> **Request**: Copy the lines word for word, from the line with "Where should I click to: Pick" up to and including the line with "[x=271, y=722]". Leave the pictures out of your copy.

> **Record extracts**:
= = = = = = =

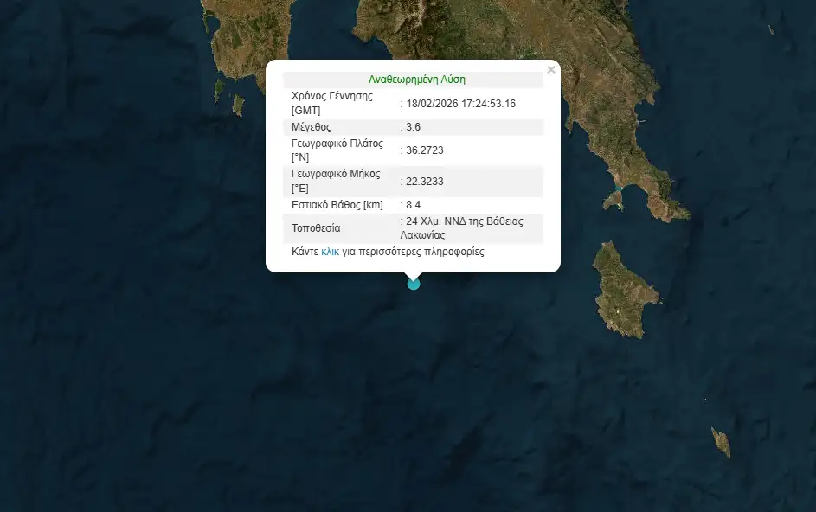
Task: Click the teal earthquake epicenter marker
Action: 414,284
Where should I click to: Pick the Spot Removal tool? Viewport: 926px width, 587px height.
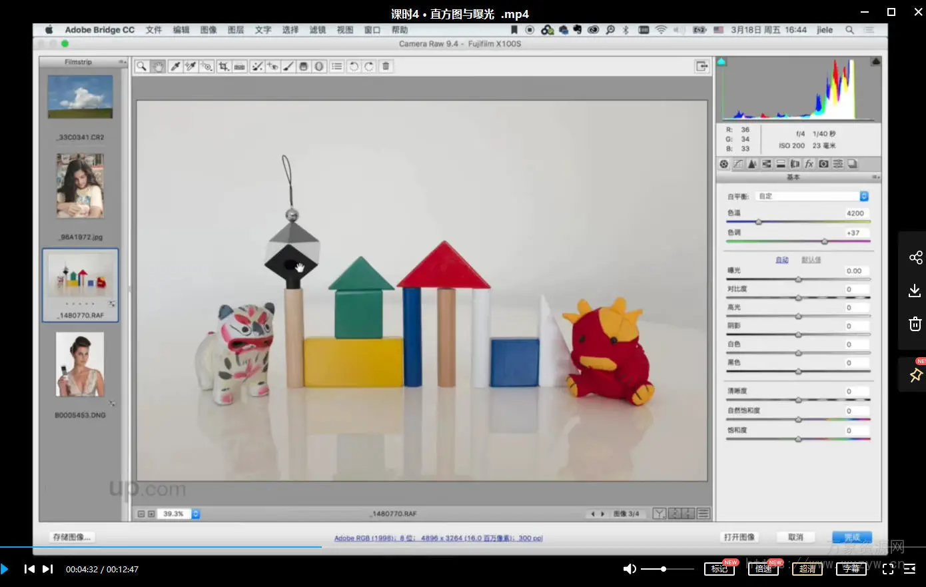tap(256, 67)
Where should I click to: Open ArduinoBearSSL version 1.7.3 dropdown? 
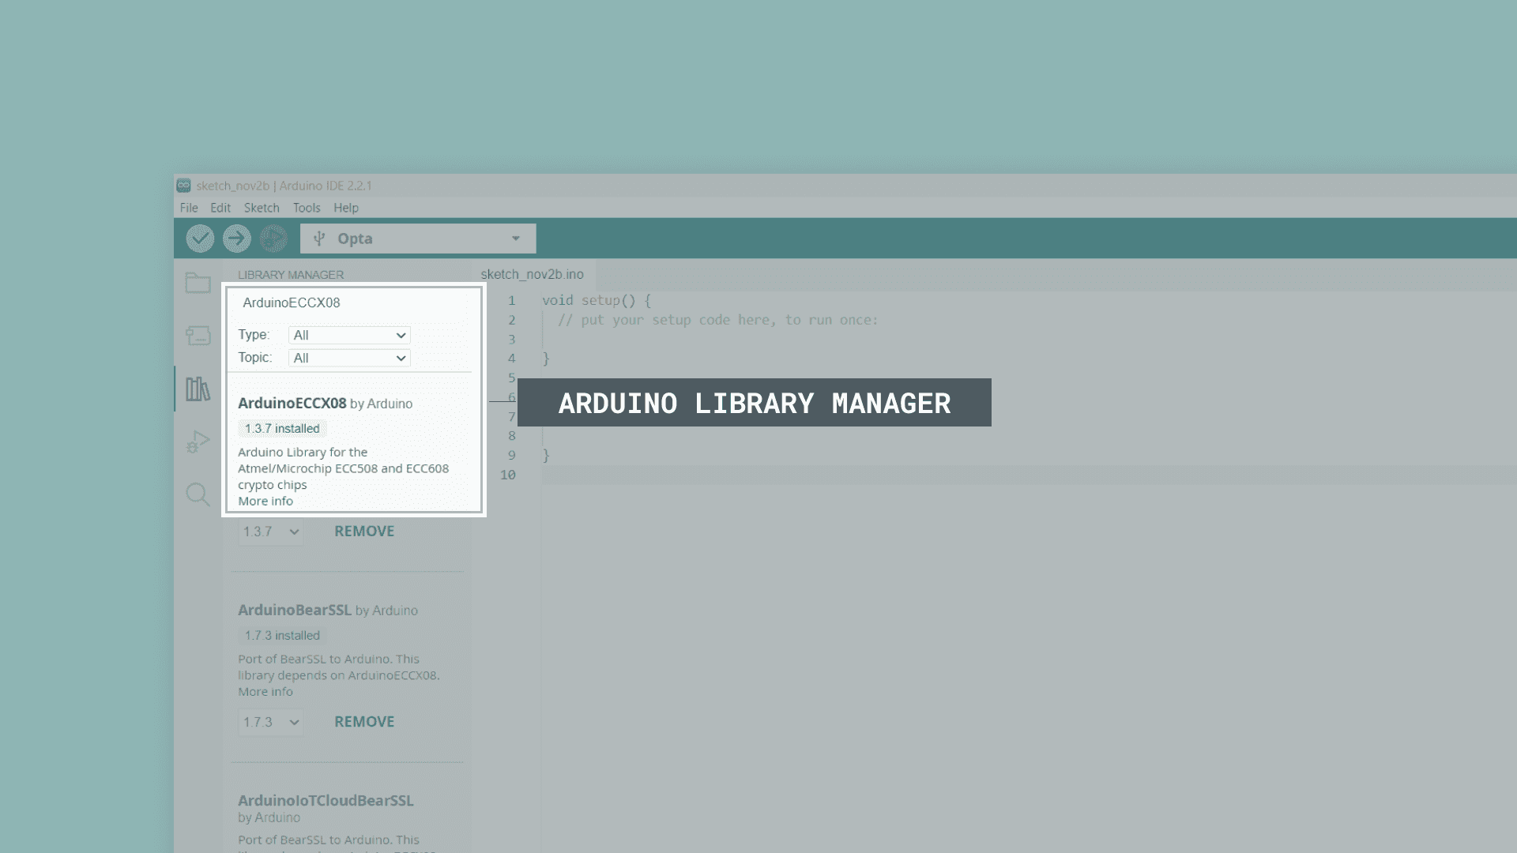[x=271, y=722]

= = = = = = =

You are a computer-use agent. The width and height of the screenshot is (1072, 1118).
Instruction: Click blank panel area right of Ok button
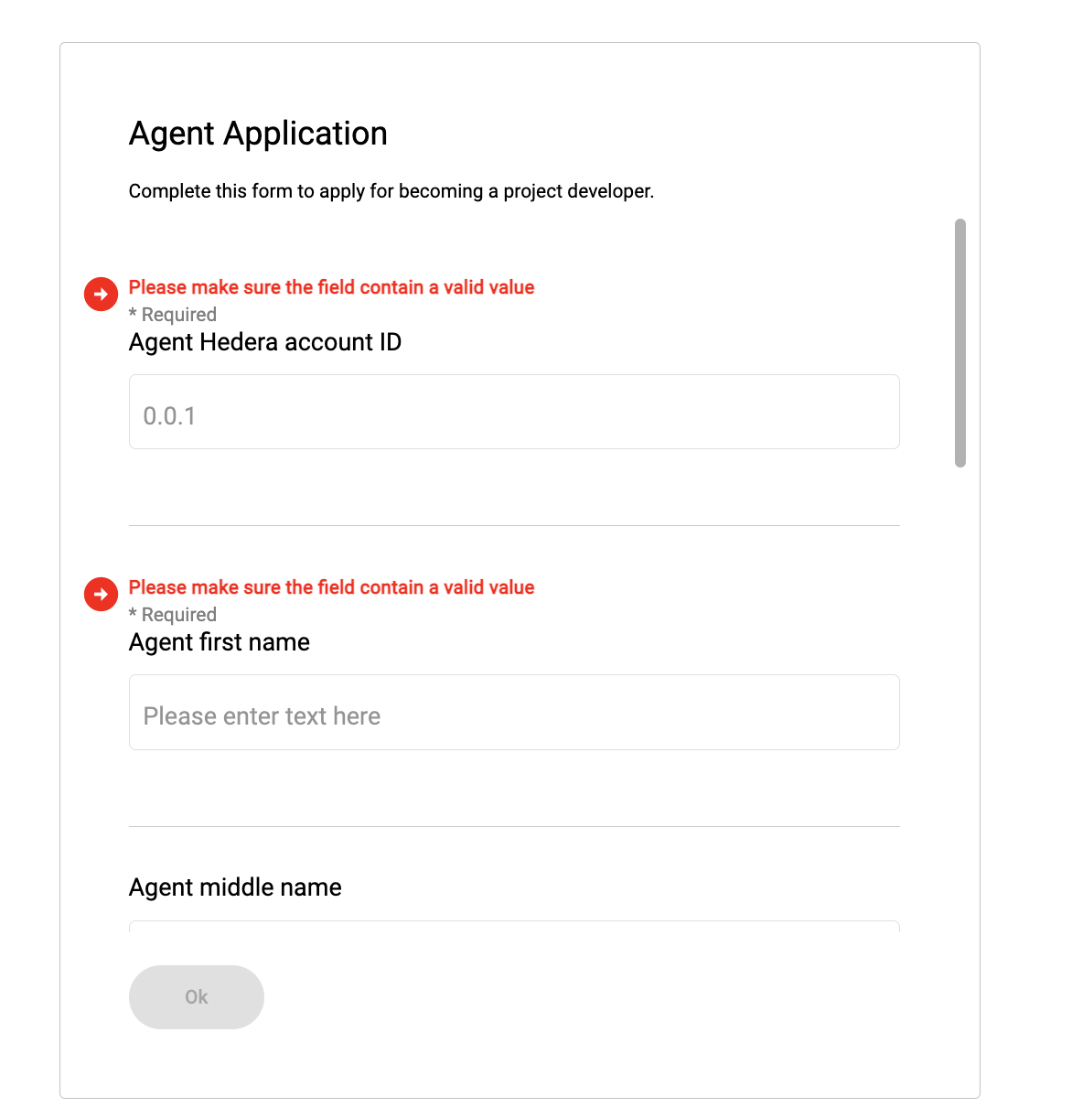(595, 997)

= = = = = = =

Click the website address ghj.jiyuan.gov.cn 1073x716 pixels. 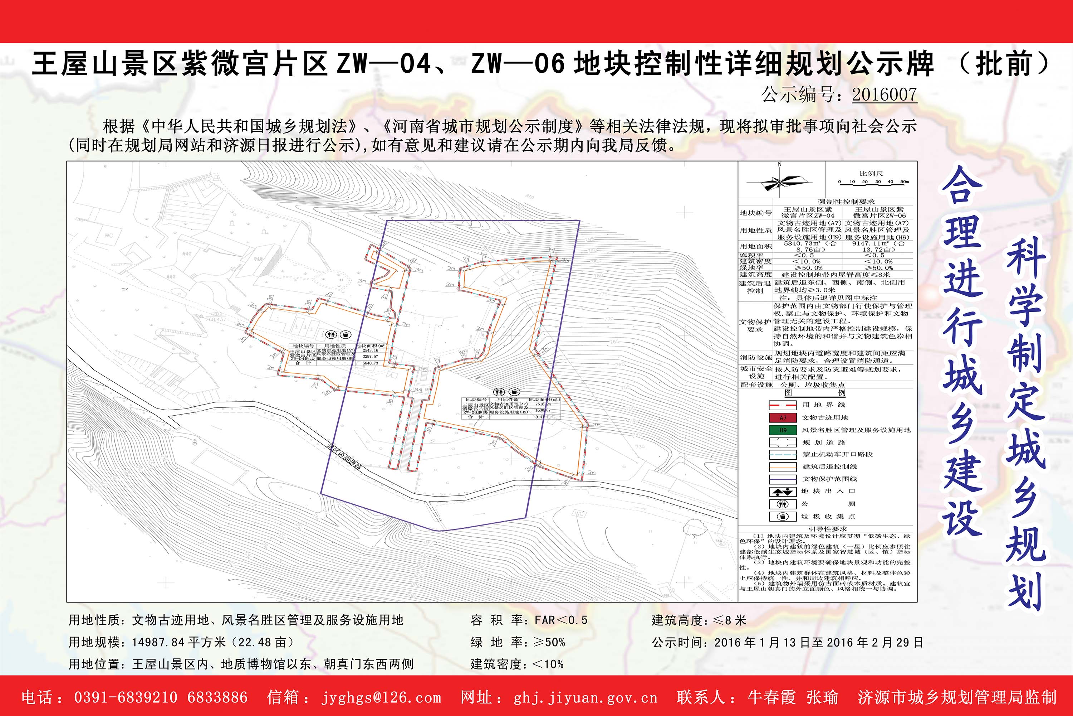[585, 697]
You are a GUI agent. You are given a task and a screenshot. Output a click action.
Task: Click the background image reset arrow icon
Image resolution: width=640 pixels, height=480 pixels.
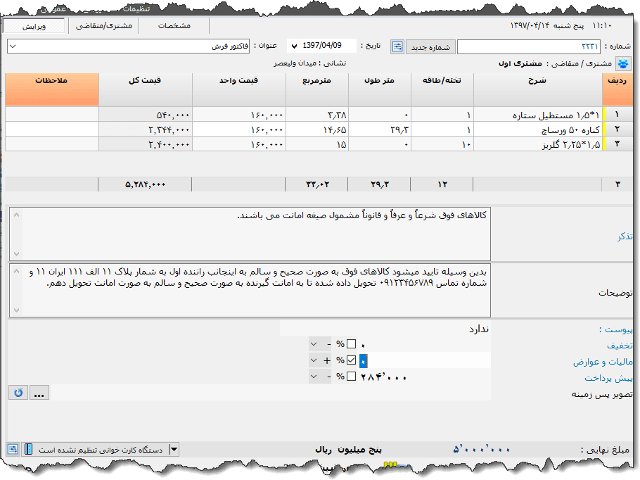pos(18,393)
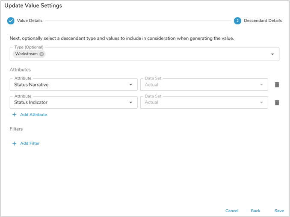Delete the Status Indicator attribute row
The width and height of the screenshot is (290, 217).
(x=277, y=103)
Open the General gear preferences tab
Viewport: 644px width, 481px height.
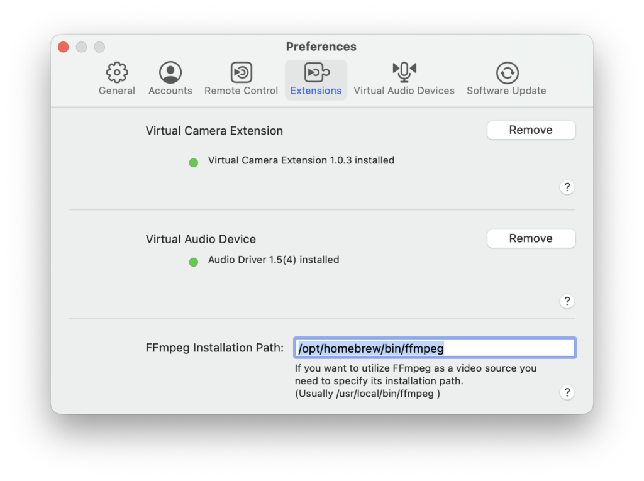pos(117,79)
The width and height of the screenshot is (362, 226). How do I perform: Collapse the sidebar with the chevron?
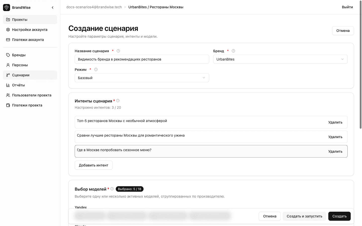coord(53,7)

= = = = = = =

> **Correct output**:
Where should I click to: Pick the Spot Removal tool? Viewport: 926px width, 587px height.
tap(256, 67)
Where should I click to: Open ArduinoBearSSL version 1.7.3 dropdown? 
[x=271, y=722]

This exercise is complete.